Atlantis Betrayed Page 26
“You don’t understand, Fiona,” Christophe said. “The Fae said only the two of us. The Summer Lands have a magical entrance, similar to the Atlantean portal. It will only admit the two of us, and it won’t let anyone at all enter carrying weapons.” He forced the words out. “None of this does us any good. Once we’re in there, we’re on our own.”
Chapter 37
Fairsby Manor, midnight
Christophe tightened his grip on Fiona’s hand and knocked on the enormous wooden door. Oak, he thought. Beautiful carving in all of the many panels. Funny how the Unseelie Fae always surrounded themselves with beauty, when they were so ugly on the inside, where it counted.
A tiny shiver passed through Fiona, but she hid any nerves behind her “lady of the manor” serenity. “Just coming to call,” she said. “I’ve been here before.”
“That’s it. You can do this.”
“Before I knew my best friend was a Fae princess and kidnapper,” she continued relentlessly. “Before some crazy elf stole my brother and wanted to hire out my uterus.”
Christophe grimaced. “I don’t think he has hiring in mind. What were you talking to Justice about, by the way?”
She shrugged her shoulders under her long, heavy coat. “Nothing much. And now? I’m going to kick some elf ass,” she said, smiling at the door.
“We’re going to kick some elf butt, Partner.”
She reached up to kiss him and he just barely had time to hope it wasn’t the last time he ever kissed her, and then the door opened. His jaw dropped open in shock.
“Lucinda?” Fiona leapt inside and helped support the bloody and battered shifter. “Who did this to you?”
Christophe thought, Trap, but it was too late, far too late, and so he followed Fiona inside and watched the door slam shut behind them.
Lucinda fell to the ground heavily. She was bleeding from so many different places that it was a wonder she was still alive.
“Why don’t you shift and start healing yourself?” He crouched down next to her. “We’ll stand guard.”
She shook her head; a tiny movement, but even that caused her pain. “No, you don’t understand. He has the Siren. He can keep us from shifting. Right now he’s only playing with it and there are hundreds of us near death. If you teach him how to access its full power, we’re all finished.”
“No worries there,” he told her. “There’s not a chance in the nine hells I’ll help him with anything.”
The sound of boot heels ringing on marble sounded in the foyer, though there was no one there, until suddenly Gideon na Feransel stood there watching them. “Such a disappointment. Here I’d hoped it would be easy.”
The Fae slowly and carefully rolled up the sleeves on his tailored shirt. “I think I need a little snack for this demonstration.”
As if on command, three shifters dragged a fourth out of a doorway behind the Fae and dropped their struggling captive in front of him.

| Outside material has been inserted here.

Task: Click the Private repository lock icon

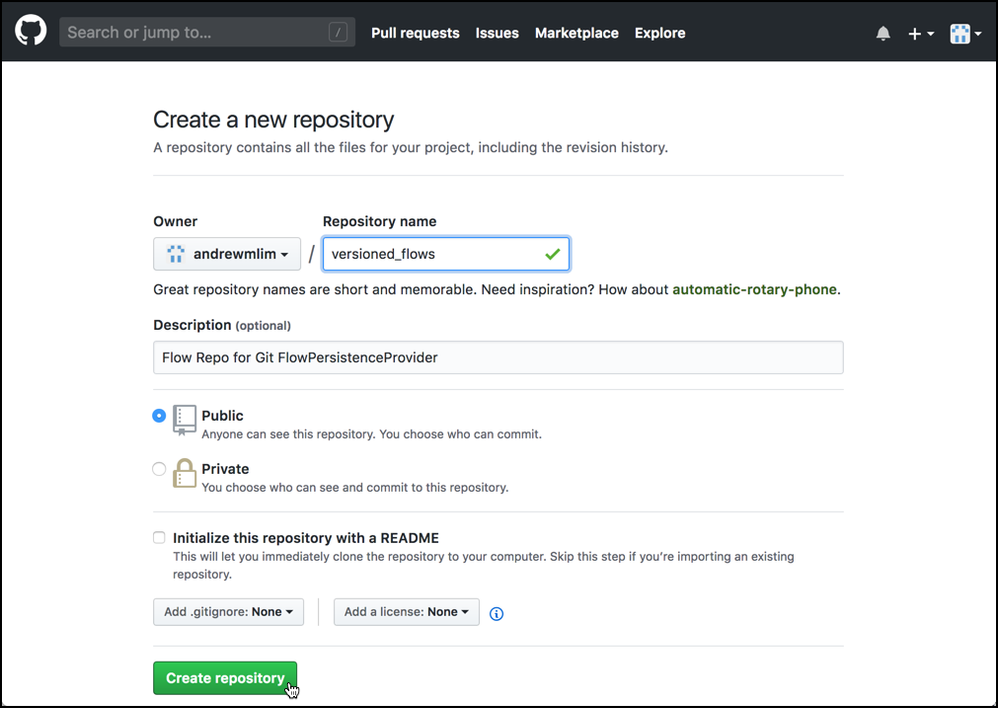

The shifters, all but the captive, were enthralled. The one on the floor looked up at them, and it took Christophe a minute to recognize Evan, Lucinda’s mate, in the mass of torn and tattered flesh that was all that was left of his face.
“What did you do to them?” Fiona demanded. “Gideon, how could you?”
“It’s not the Gideon you think you know,” Christophe reminded her. “He was an illusion.”
“Yes, he was an illusion,” the Fae repeated, mocking them. “But this isn’t.”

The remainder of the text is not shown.